愛花「どう? マッチで吸うと美味しいでしょ?」

谷田「……正直。ライターとの違いは分かりません」

愛花「……なんだ」

谷田「でも……うん。悪くない」

   愛花、笑う。愛花もタバコを吸う。

愛花「さっき神父さんが言ってたこと、私分かったかもしれない」

谷田「……さっき言っていたこと?」

愛花「何かに抗いたいってやつ。私もきっと、何かに抗いたいんだ。見えない何かに。でもそんなことをしてると時々、寂しくなることがあるの」

谷田「……独りなのですか」

愛花「うん。みんなはきっと抗っていないから。抗うと疲れるから。そんなことははっきり分かっているのに、私はきっと抗い続けるんだろうね」

谷田「……それはどうして?」

愛花「私は私だから」

   谷田、笑う。

愛花「笑わないでよ。
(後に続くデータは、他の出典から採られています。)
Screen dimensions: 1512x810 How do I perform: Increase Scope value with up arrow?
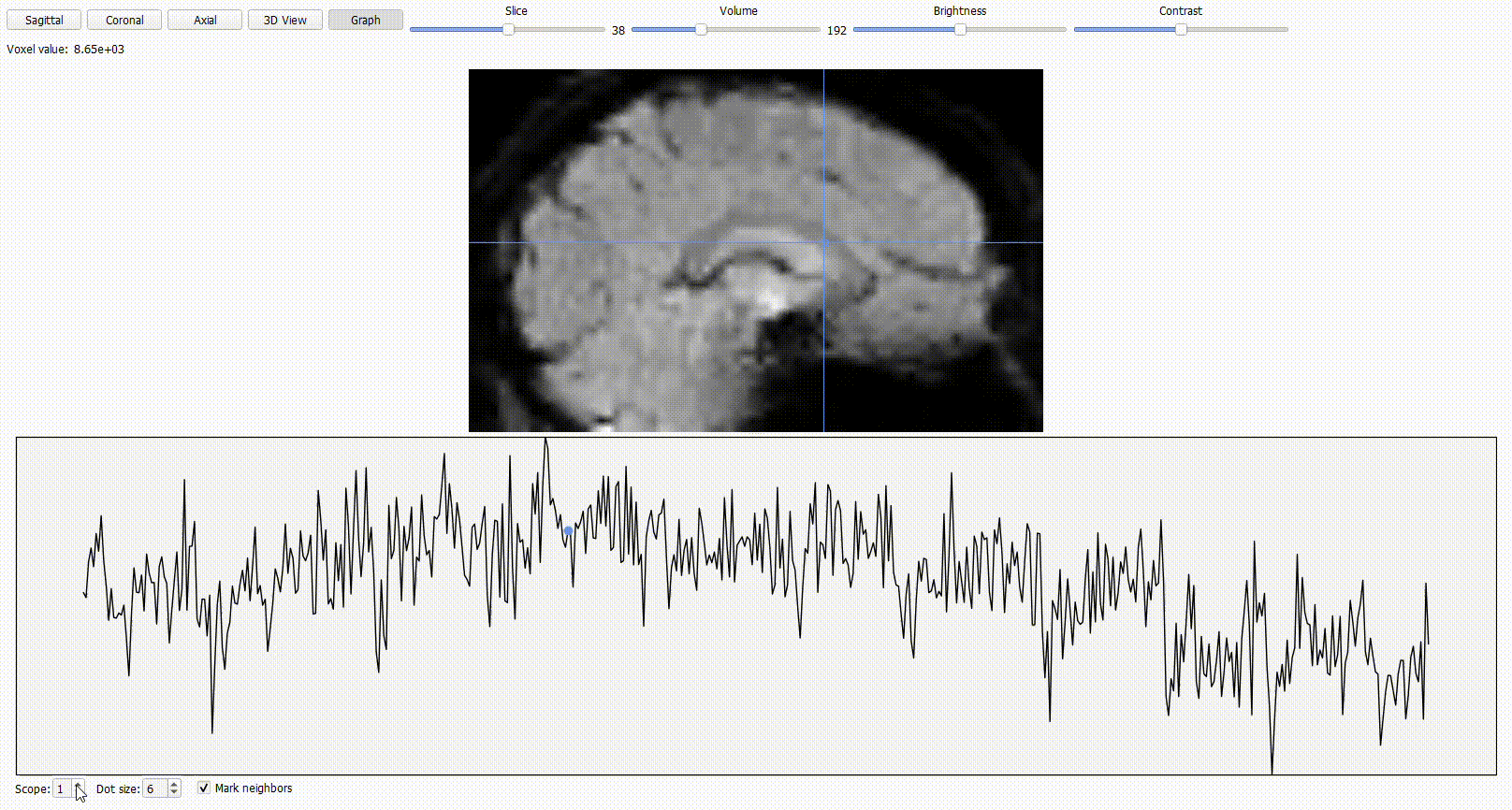point(79,785)
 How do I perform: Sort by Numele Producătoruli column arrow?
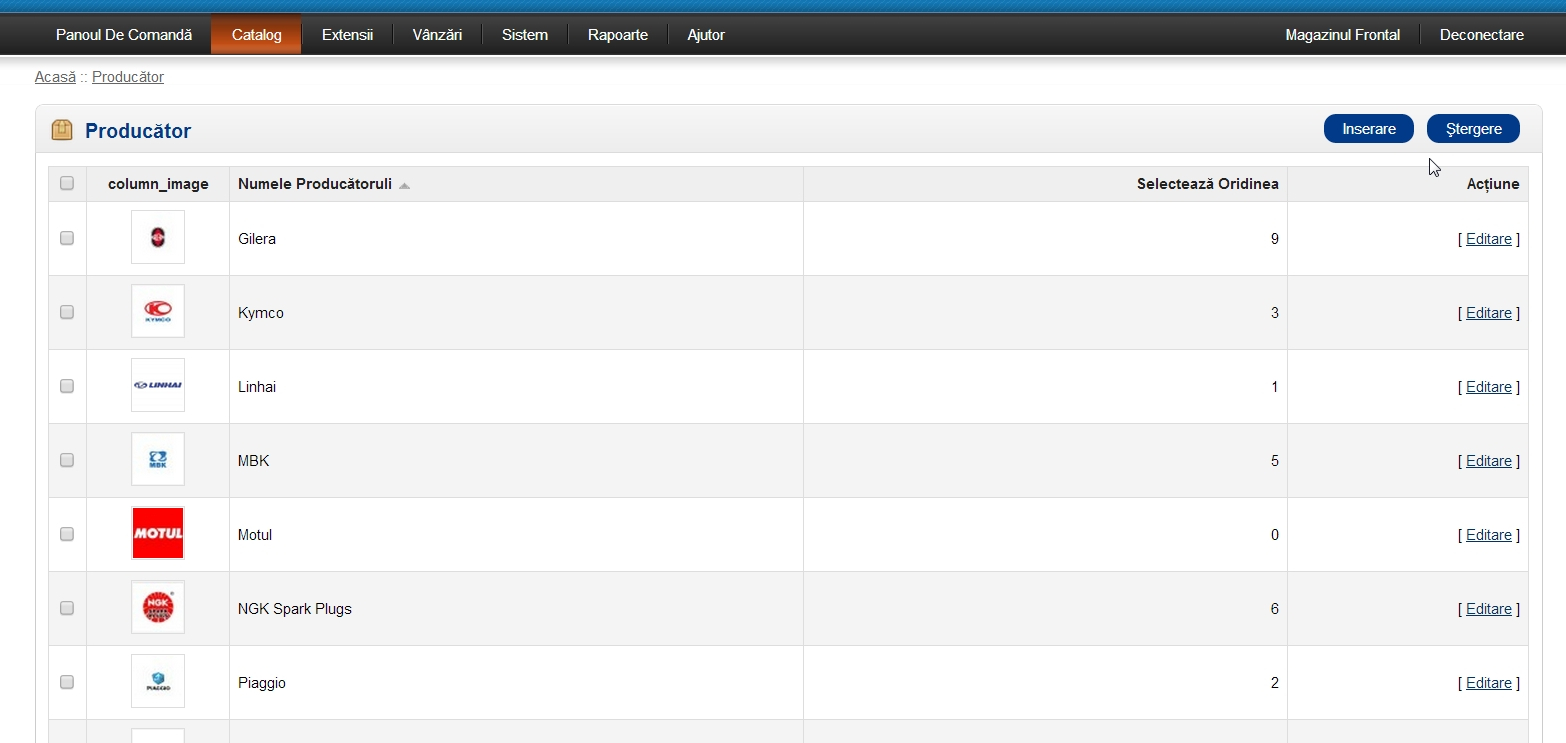[x=404, y=185]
意味、わかんないよね」

   谷田、タバコの煙をふかす

谷田「分かりますよ。私達はきっと似たもの同士なのですから」

愛花「神父さんと私が?」

谷田「この世の中に神父をしている私と貴方がです。ああ、タバコもなんだか美味しく感じてきました」

愛花「てきとうなこと言ってない?」

谷田「いいえ。芯の通ったまっとうなことですよ」

   谷田と愛花の間にマッチの箱。宙には白いタバコの煙。